I didn’t find much in the way of Claude’s dating life. But I did find a handful of women he had gone public with. Out of the six women I found, only three of them had stuck around for more than four months. So, I focused on what they had in common. I researched them and dove into their psyche, slowly forgetting about the pot of coffee I had simmering and ready for me.
It wasn’t until I heard it click off automatically that I got up to get me a cup.
The three women had a few particular things in common. Mainly, their love of travel, their dedication to their families, and the symphony. Every damn picture I found of him and those women were coming out of some sort of sophisticated venue. The opera. A choral concert. A damn Rio de Janeiro orchestral performance. I jotted that down for future reference. But honestly, it wouldn’t be hard to remember. It was a passion I had as well. The symphony, at least. It was the first thing I ever enjoyed with my father. He took me to see Mahler’s 2nd Symphony, back when my mother still played flute for a living.

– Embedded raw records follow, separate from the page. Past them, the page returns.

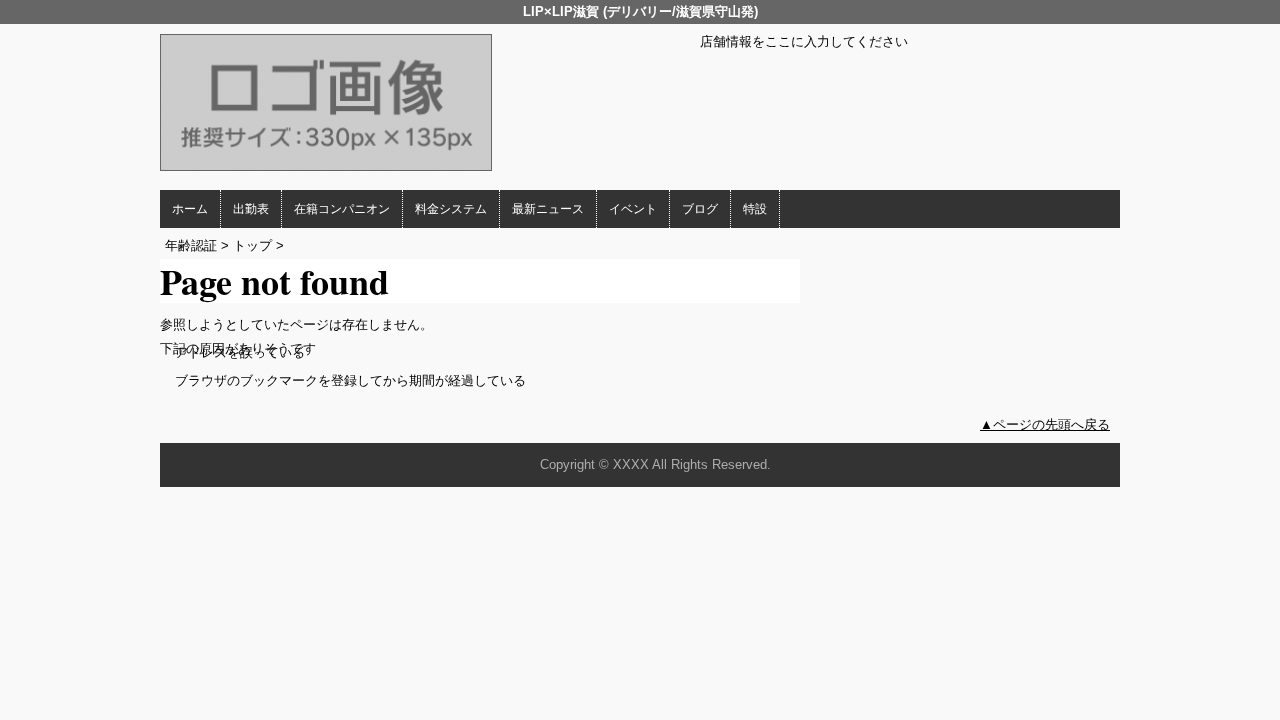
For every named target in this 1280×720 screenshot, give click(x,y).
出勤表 (251, 209)
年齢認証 (191, 245)
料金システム (451, 209)
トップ (252, 245)
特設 (755, 209)
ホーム (190, 209)
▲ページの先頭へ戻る (1045, 424)
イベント (633, 209)
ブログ (700, 209)
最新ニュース (548, 209)
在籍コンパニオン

It captivated me, body and soul. And after I lost my parents in the house fire, I made it a point to go to the symphony every year on their wedding anniversary.
There were a few mindless articles on Claude. Interviews he had given. And I found that the two of us had a great deal in common. He apparently enjoyed old movies, and I found him quoting a great deal of them in his interviews. A couple of them made me chuckle, especially since the interviewer hadn’t caught the reference. But, I caught them. I understood where his mind went and any given moment. Another reason why I was so good at what I did. Claude was also a fan of poetry, and that would prove to be challenging. Not something I was familiar with, but I could get behind it enough to study up on it. Claude Rodaire was sophisticated. A man with genuine tastes for the finer things in life.
This undercover operation would be the easiest of my career.
After jotting down some things he enjoyed, I moved to the women. What did they look like? How did they talk? How did they hold themselves? This department was even easier, because they all had a similar look. Long legs. Blonde hair. Rolled-back shoulders and a closed-off look in their eyes. The eye color varied, but they were all bold and bright colors. That would require a wig and some colors contacts for me, but nothing my makeup skills couldn’t handle. My hair was stark black. So much so that it looked purple to some people. And even though my eyes were green, they were dark. Rich, like my hair.
But again, those were easy fixes.
The women on his arms weren’t too scantily clad, thank fuck. I’d just gotten off a case where the scraps of material I wore left little to the imagination. But, the women on his arms did wear tight clothes. Nothing was exposed, but everything was outlined.
“So he likes a tease,” I said to myself.
Throughout the night, Claude exposed himself to me. His mind and life gave way to me at the stroke of my fingers. In my research, in my analysis of his world, and in the way I delved into his psyche, I painted a picture of the man I’d make my mark. He smiled well for the camera. There was a glimmer in his eye that not too many hardened criminals had. It took a true professional to put on that type of show. Which meant he’d be a tough cookie to crack. Maybe I needed to reach out and have my makeup done professionally. Have my wig put on by someone else. I had to be tougher. I needed to step my game up to his level. My colored contacts would have to stay moisturized at all times so they wouldn’t slip. And my knowledge of the finer arts and poetry had to be on point. I had to do all of this while being the exact right percentage of alluring and approachable.
But, by the time I was done? Claude Rodaire wouldn’t know what hit him.
Not until we slapped the handcuffs on that son of a bitch’s wrists.